─── EXTRACT TO READ ───

Another homework problem: Calculus

• May 30th 2006, 01:46 PM
Susie38
Another homework problem: Calculus
Suppose f, f', f", are continuous on [0, ln2] and that f(0) = 0, f'(0) = 3, f(ln2) = 6, f'(ln2) = 4 and the integral of (e^-2x * f(x) dx from 0 to ln 2) = 3.

Find the vlaue of the integral of (e^-2x *f"(x) dx) from 0 to ln 2.
• May 30th 2006, 05:11 PM
Soroban
Hello, Susie!

Quote:

Suppose $\displaystyle f,\;f',\'f''$ are continuous on $\displaystyle [0,\,\ln2]$

and that $\displaystyle f(0) = 0,\;f'(0) = 3,\;f(\ln2) = 6,\;f'(\ln2) = 4$

and: $\displaystyle \int^{\ln2}_0\!\!e^{-2x}f(x)\,dx\;= \;3$

Find the value of: $\displaystyle I \;= \;\int^{\ln 2}_0 e^{-2x}\cdot f''(x)\,dx$
We will integrate by parts . . .

. . Let: $\displaystyle u = e^{-2x}\qquad\qquad dv = f''(x)\,dx$

. . Then: $\displaystyle du = -2e^{-2x}dx\quad v = f'(x)$

And we have: $\displaystyle I \;= \;e^{-2x}\!\cdot\!f'(x) + 2\int e^{-2x}\!\cdot\!f'(x)\,dx$

Do by-parts again:

Let: $\displaystyle u = e^{-2x}\qquad\qquad dv = f'(x)\,dx$

Then: $\displaystyle du = -2e^{-2x}dx\quad v = f(x)$

So we have: $\displaystyle I \;= \;e^{-2x}\!\cdot\!f'(x) + 2\left[e^{-2x}\!\cdot\!f(x) + 2\int e^{-2x}\!\cdot\!f(x)\,dx\right]$

and: $\displaystyle I \;= \;e^{-2x}\!\cdot\!f'(x) + 2e^{-2x}\!\cdot\!f(x) + 4\int e^{-2x}\!\cdot\!f(x)\,dx$

Now we evaluate from $\displaystyle x = 0$ to $\displaystyle x = \ln 2$
. . Note that: $\displaystyle e^{-2\cdot\ln 2}\:=\:e^{\ln(2^{-2})} \:= \:e^{\ln\frac{1}{4}} \;=\;\frac{1}{4}$

We have: $\displaystyle I \;= \;\frac{1}{4}\!\cdot\underbrace{f'(\ln 2)} \;+ \;2\left(\frac{1}{4}\right)\!\cdot\underbrace{f(\l n\,2)} \;+ \;4\underbrace{\int^{\ln 2}_0\!\!\!e^{-2x}\!\cdot\!f(x)\,dx}$
. . . . . . . . . . . . . . . .$\displaystyle \downarrow$ . . . . . . . . . . . .. $\displaystyle \downarrow$ . . . . . . . . . $\displaystyle \downarrow$
Hence: . . $\displaystyle I \;= \quad\;\frac{1}{4}(4) \quad\;+ \quad\;2\left(\frac{1}{4}\right)(6) \quad + \qquad4\;(3)$

. . . . . . . $\displaystyle I \;= \; 1 + 3 + 12 \;= \;16$

But someone check my work . . . please!

─── LISTED RECORDS ───

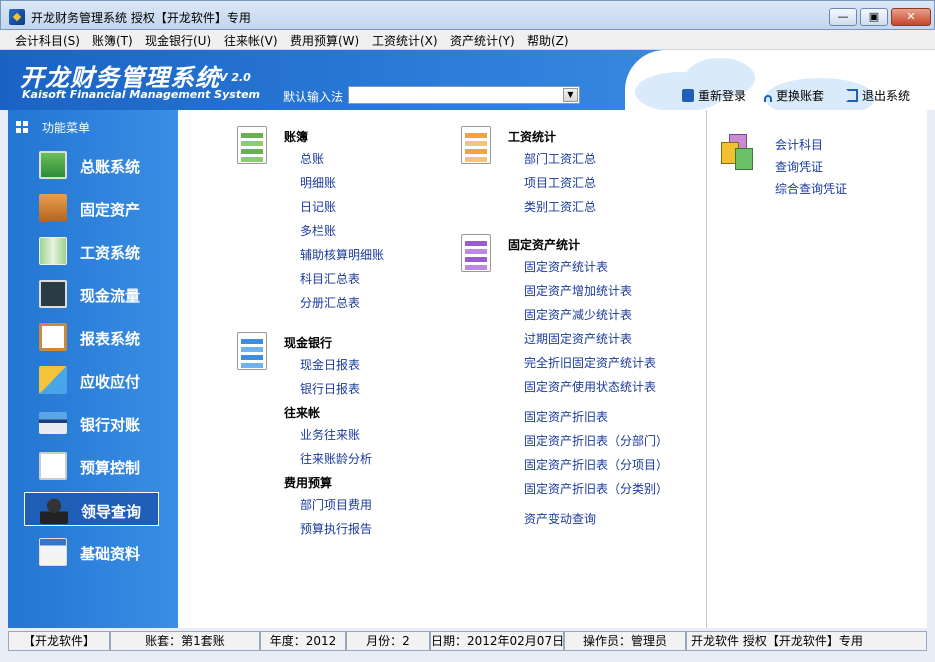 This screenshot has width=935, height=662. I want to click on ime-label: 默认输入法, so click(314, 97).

───
─── LISTED RECORDS ───

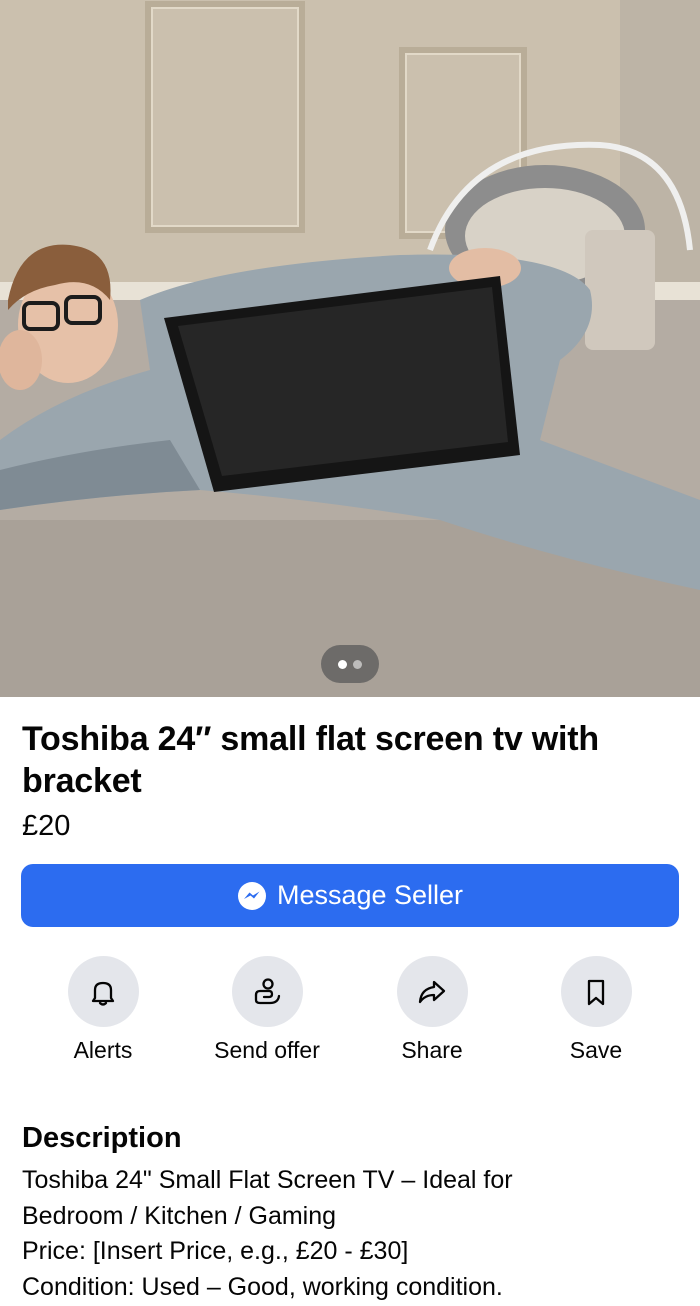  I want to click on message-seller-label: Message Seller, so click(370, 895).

───
─── LISTED RECORDS ───

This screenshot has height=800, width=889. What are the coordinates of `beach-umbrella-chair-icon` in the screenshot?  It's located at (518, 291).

───

→ **PROBLEM SET**:
[A] In the calculus thread, what value is given for f(ln2)?
[B] Reproduce the calculus thread from "and: $\displaystyle I" to "work . . . please!".

→ **SOLUTIONS PER TASK**:
[A] 6

[B]
and: $\displaystyle I \;= \;e^{-2x}\!\cdot\!f'(x) + 2e^{-2x}\!\cdot\!f(x) + 4\int e^{-2x}\!\cdot\!f(x)\,dx$

Now we evaluate from $\displaystyle x = 0$ to $\displaystyle x = \ln 2$
. . Note that: $\displaystyle e^{-2\cdot\ln 2}\:=\:e^{\ln(2^{-2})} \:= \:e^{\ln\frac{1}{4}} \;=\;\frac{1}{4}$

We have: $\displaystyle I \;= \;\frac{1}{4}\!\cdot\underbrace{f'(\ln 2)} \;+ \;2\left(\frac{1}{4}\right)\!\cdot\underbrace{f(\l n\,2)} \;+ \;4\underbrace{\int^{\ln 2}_0\!\!\!e^{-2x}\!\cdot\!f(x)\,dx}$
. . . . . . . . . . . . . . . .$\displaystyle \downarrow$ . . . . . . . . . . . .. $\displaystyle \downarrow$ . . . . . . . . . $\displaystyle \downarrow$
Hence: . . $\displaystyle I \;= \quad\;\frac{1}{4}(4) \quad\;+ \quad\;2\left(\frac{1}{4}\right)(6) \quad + \qquad4\;(3)$

. . . . . . . $\displaystyle I \;= \; 1 + 3 + 12 \;= \;16$

But someone check my work . . . please!